Phénomène montant de la scène indé, le jeune prodige belge Tamino est accueilli avec effervescence par la foule massée au sein de la Cigale. Un silence presque religieux accompagnent les premières notes d' »Intervals ».

Accompagné sur scène par ses acolytes, Tamino-Amir Moharam Fouad de son vrai nom charme le public par son français et entame même les premiers couplets de « La Javanaise » pour le plus grand plaisir des spectateurs qui reprennent en cœur. Une relation complice s’installe avec ses fans parisiens qu’il ponctue de remarques savoureuses et naturelles.

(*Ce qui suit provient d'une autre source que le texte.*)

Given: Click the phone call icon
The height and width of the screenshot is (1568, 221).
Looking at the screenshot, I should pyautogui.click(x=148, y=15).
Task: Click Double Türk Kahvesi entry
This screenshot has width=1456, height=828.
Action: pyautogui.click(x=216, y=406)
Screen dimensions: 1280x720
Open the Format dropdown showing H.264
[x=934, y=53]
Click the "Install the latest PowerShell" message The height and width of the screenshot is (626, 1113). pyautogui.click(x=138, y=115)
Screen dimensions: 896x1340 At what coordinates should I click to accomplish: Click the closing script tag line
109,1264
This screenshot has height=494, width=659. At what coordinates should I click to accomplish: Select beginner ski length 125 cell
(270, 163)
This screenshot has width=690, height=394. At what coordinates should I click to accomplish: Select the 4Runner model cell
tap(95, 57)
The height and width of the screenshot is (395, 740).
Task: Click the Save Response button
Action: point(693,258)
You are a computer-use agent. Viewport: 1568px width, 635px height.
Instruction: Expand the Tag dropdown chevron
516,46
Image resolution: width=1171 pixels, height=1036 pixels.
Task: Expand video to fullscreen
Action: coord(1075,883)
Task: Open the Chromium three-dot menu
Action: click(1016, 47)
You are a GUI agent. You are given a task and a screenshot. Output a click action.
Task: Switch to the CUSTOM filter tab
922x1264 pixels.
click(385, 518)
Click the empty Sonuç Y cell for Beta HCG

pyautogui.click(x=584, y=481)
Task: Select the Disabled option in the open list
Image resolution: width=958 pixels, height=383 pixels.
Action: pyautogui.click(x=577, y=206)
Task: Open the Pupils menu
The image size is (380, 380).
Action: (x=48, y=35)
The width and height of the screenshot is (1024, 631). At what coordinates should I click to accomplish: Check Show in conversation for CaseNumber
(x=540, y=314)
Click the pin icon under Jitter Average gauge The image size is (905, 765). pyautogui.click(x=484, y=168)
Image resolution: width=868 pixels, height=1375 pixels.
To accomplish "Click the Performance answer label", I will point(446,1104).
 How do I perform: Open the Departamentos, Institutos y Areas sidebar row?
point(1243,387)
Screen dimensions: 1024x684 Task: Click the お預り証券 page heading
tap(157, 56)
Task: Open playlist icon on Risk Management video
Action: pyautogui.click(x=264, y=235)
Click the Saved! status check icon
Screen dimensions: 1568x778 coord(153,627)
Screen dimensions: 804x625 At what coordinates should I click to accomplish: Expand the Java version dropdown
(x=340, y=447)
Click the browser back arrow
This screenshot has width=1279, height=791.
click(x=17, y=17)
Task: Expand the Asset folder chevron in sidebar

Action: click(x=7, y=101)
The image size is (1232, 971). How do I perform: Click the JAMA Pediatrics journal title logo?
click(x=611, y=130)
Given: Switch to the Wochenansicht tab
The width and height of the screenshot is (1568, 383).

Le concert est homogène, les morceaux s’enchaînent avec fluidité, de manière cependant un peu trop automatique. Auteur de son premier album paru en octobre dernier, Tamino nous livre l’ensemble de son répertoire et parvient à nous communiquer des frissons sur les bouleversants « Verses » et « Indigo Night ».

C’est avec la chanson qui l’a fait connaître « Habibi » que le jeune artiste belge enflamme la salle, conquise par le magnétisme et la pureté de sa voix. Un rythme lent, lascif, envoûtant qui vide autant qu’il apaise.

Sa reprise en solo du morceau « Let it happen » du groupe psychédélique australien Tame Impala dévoile une nouvelle facette de son talent. Comme sur « Sun may shine », on croirait entendre un jeune Thom Yorke au début des années 90, nappé dans des sonorités electro légères matinées d’influence orientale.

Un concert maîtrisé bien qu’un peu trop formel pour le jeune premier de la classe. Nul doute que son talent l’emmènera dans des plus grandes salles à l’avenir. Prochaine étape avec un concert programmé à l’Olympia le 19 novembre 2019.